He takes a deep breath.
Sometimes he wants to tell his parents about Blake. Or maybe not even about Blake, just that he’s not straight, that he might come home with a guy one day.
Elliot’s phone chimes with another goal notification.
The Knights just scored again.
#
The series against the Grizzlies goes to seven games.
With Games 5 and 6 going into overtime, Blake nearly lies down on the ice when the final buzzer sounds after Game 7.
They won it.
Somehow.
He has no idea how he made it to the end. His teammates come crashing into him, and they take off the net, and Blake ends up with his back against the boards, hands patting his head, everyone shouting.
They’re going to the finals, most of them for the first time in their careers. Charlie is still clinging to him when the other guys start to detach themselves for the handshake line. Charlie plants an unmistakable smooch on the side of Blake’s mask and then grabs him by his catching glove and tugs him along to shake hands with the Grizzlies.
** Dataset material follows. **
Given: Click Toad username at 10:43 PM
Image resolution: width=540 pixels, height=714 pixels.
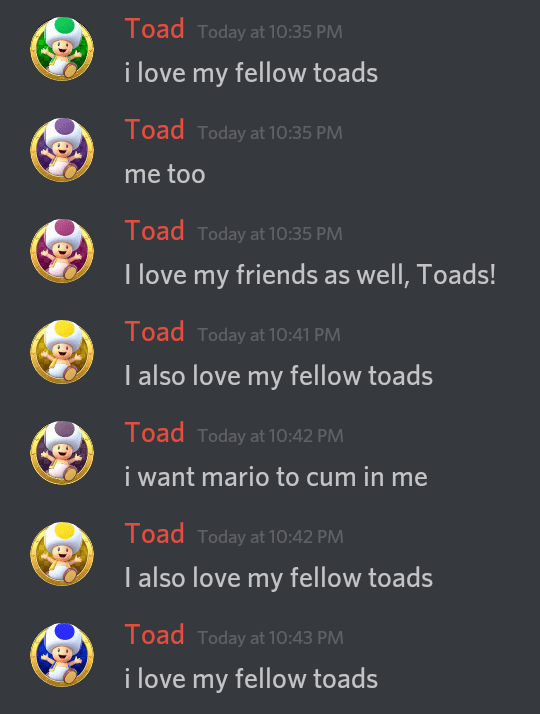Looking at the screenshot, I should (154, 635).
They’ll be facing San Diego in the final round. Nobody thought the Seals would make it this far, a third-seed team that fought its way through two seven-game series and then through a six-game series, hungry, ready for the final round. The media call them dangerous, unstoppable, the secret favorite.
The Knights will have home ice, but home ice means little. The Grizzlies had home ice, too, and now they just lost Game 7 at home.
They shake hands.
The Knights get the Price of Wales trophy and Kells puts his hands all over it and so does everyone else. They take it to the locker room and Brammer loudly suggests that maybe they should lick it. He settles for rubbing his cheek against it, which isn’t much better, but at least they can all go to bed knowing that Bram didn’t slobber all over it.
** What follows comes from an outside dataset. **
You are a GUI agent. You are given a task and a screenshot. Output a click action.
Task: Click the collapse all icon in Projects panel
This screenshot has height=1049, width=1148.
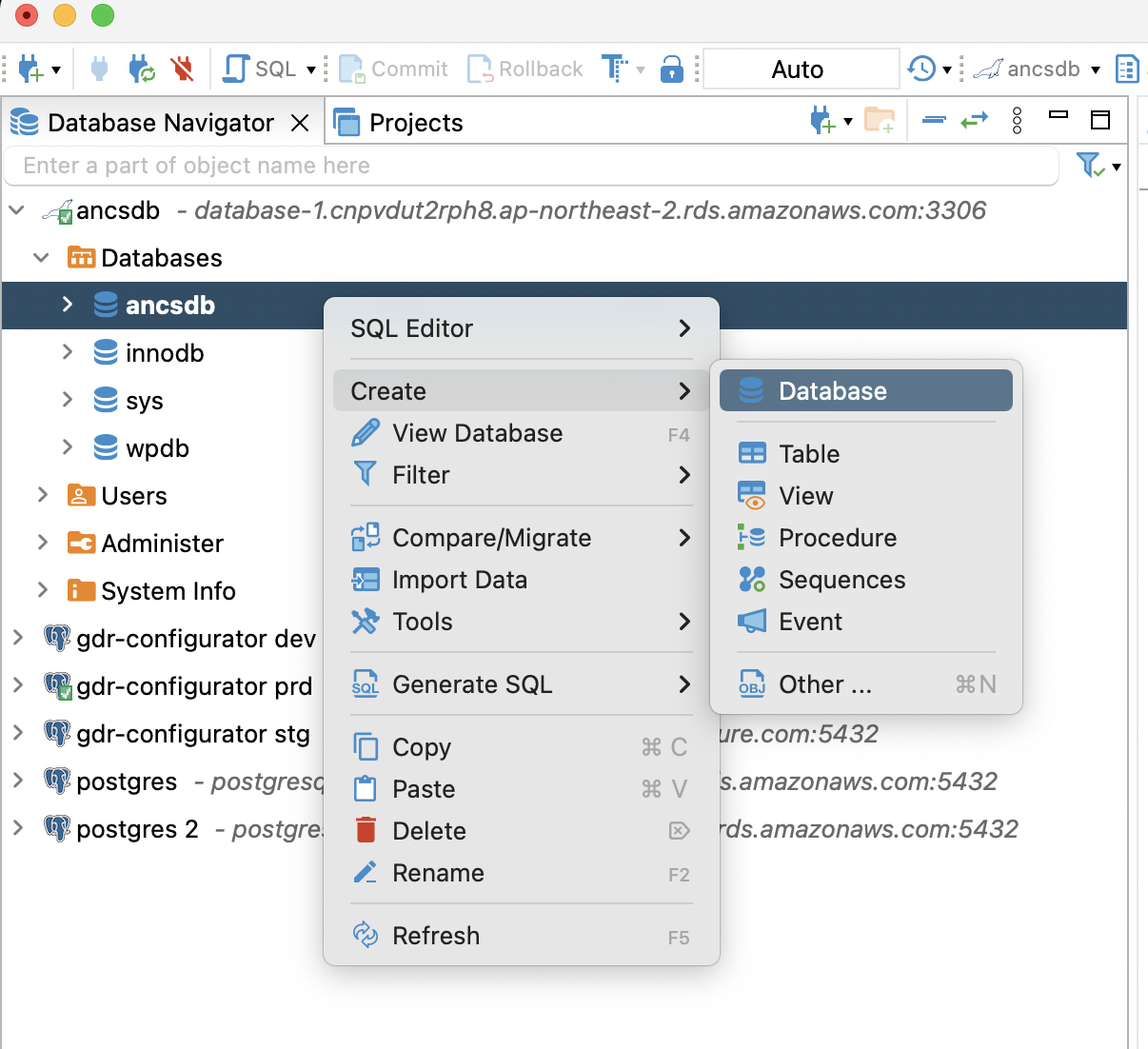coord(934,120)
They go out for drinks after the game and Blake ends up squeezed into a booth with Lehts, Mattie, Kells and Charlie, two pitchers in the middle of the table. Charlie’s head starts to droop before they’ve even managed to finish them, and his head drops onto Blake’s shoulder.
“Aw,” Mattie says and taps the tip of Charlie’s nose.
Charlie jerks upright, looking around frantically, nearly knocking over his cup. “Wha…”
“I think it’s time for bed, eh?” Kells says and reaches over Blake to ruffle Charlie’s hair.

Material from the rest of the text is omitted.